The Christmas tree is in the living room, but not too keen on staying upright because a screw on the holder has rusted through and just goes round and round, so it's had to have card jammed down there. I have not one IOTA of energy to go up to the attic and bring the lights and decorations down.  At the moment, it can just be part of the greenwood for Christmas. In fact, I may give in and have a small fake tree in future, and I never thought I'd hear myself say THAT.

The car is at the garage having it's MoT (WHAT possessed me to book it in at 9.15 a.m.?)  I asked initially for a new battery and an oil change, and then this morning they asked if it was having a service and I said yes, so the bill will be much bigger and I am kicking myself.  Keith said it needed a service anyway, but we could do without the bill right on Christmas.

I've got chicken out for tea, but for all I care it can stay raw.  I have to have a big tidy up as the carpet people are coming in the morning to quote.  I just want to crawl into bed and sleep.

Do you have days like this?  Yeesh, let's hope tomorrow is better.



Sunday 12 December 2021

Time to rest

 


I've run out of fresh photos as it has been to dull, grey and wet to go out with the camera recently.  I rested up this weekend after the labours of the week.  

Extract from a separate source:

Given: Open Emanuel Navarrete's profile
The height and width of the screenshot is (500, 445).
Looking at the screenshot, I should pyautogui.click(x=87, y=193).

I met the lady who owns the lovely grey horse in the field next door.  We had a lovely chat yesterday and I made a fuss of her horse (who is a rescue, and 24 yrs old now).  We got on like a house on fire (horse and owner).

I managed to watch the jumps racing yesterday, and did some work on my William de Morgan tile x-stitch.  It's nice to work on something simpler now I've finally finished the present.  I need to get a tube tomorrow to post it in though. Here's another little snippet.


I've not been feeling my best today.  I woke up choking this morning as I had a "frog in my throat" - to put it politely - and then when I came downstairs I started with a headache and slightly runny nose.  Later my legs went quite wobbly so I didn't go for a walk with Keith and have rested up today.  I also took a Lateral Flow Test, which was negative.  Hopefully it's just a bit of a cold, but it's a bit scary as it could be a cold/Flu/Covid and I dread Flu as much as Covid - for me it can be just as lethal. It's a nasty thing to get.

I've been reading some lovely Christmassy passages from Thomas Hardy and trying to get in the mood.  We did at least go and buy the Christmas tree, locally grown too (about 4 miles away, less as the crow flies).  It was like going on a mini adventure driving through the most beautiful parkland to the barn where the trees were.  The best had gone - there were lots of Nordman firs which were a bit sparse on the top but we found a good one and it's sat in a bucket of water in the yard now and will come in tomorrow and go in the living room and be dressed.

Sorry this is a rather nondescript post, but it nearly 8.30 and my brain starts to want to relax now (I'm a morning person).